PROBLEM TO WORK ON.
Rewrite the listing below with "cursor" changed to "pointer" and everything else left as it is.

--- Start DATASET CONTENT ---

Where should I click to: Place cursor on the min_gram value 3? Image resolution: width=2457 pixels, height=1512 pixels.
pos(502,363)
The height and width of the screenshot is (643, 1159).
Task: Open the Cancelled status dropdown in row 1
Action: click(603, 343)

--- End DATASET CONTENT ---

SOLUTION TO THIS EXERCISE.
Where should I click to: Place pointer on the min_gram value 3? Image resolution: width=2457 pixels, height=1512 pixels.
pos(502,363)
The height and width of the screenshot is (643, 1159).
Task: Open the Cancelled status dropdown in row 1
Action: click(603, 343)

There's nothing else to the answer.